Goal of the exercise »
Instruction for the entries that follow: retype exactly the lines from the line with "The height and" to the line with "The image size is (392, 279).", both included, and omit all others.

Records to use »

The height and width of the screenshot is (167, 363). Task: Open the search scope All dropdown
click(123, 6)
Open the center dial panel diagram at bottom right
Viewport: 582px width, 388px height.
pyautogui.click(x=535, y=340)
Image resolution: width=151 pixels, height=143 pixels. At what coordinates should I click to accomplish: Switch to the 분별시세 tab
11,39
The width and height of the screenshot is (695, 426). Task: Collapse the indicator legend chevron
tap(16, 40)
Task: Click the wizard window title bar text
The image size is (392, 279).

* * *

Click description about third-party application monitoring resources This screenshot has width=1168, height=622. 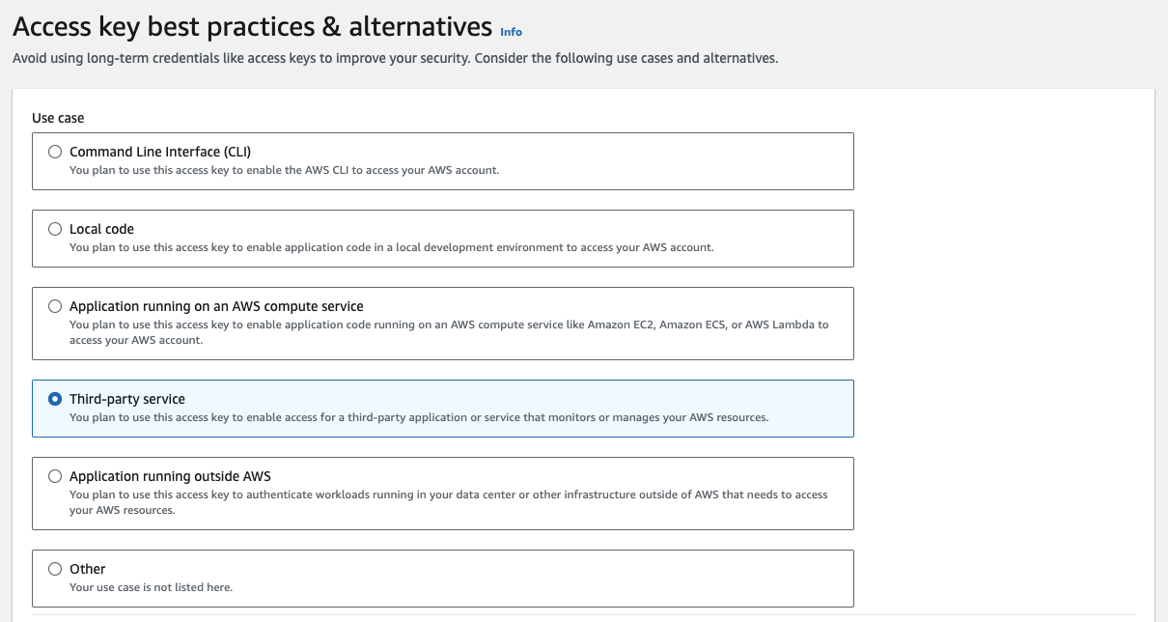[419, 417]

==

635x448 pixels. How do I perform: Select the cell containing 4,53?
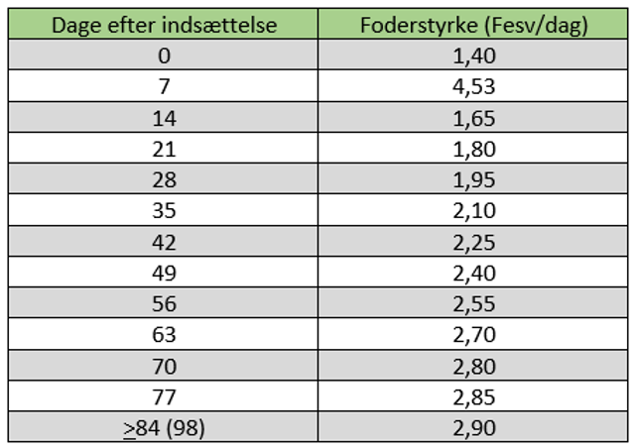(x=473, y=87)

Completed task »
The height and width of the screenshot is (167, 363). Task: Open the search scope All dropdown
click(123, 6)
Open the center dial panel diagram at bottom right
Viewport: 582px width, 388px height.
pyautogui.click(x=535, y=340)
Image resolution: width=151 pixels, height=143 pixels. At what coordinates should I click to accomplish: Switch to the 분별시세 tab
11,39
The width and height of the screenshot is (695, 426). Task: Collapse the indicator legend chevron
tap(16, 40)
Task: Click the wizard window title bar text
The image size is (392, 279).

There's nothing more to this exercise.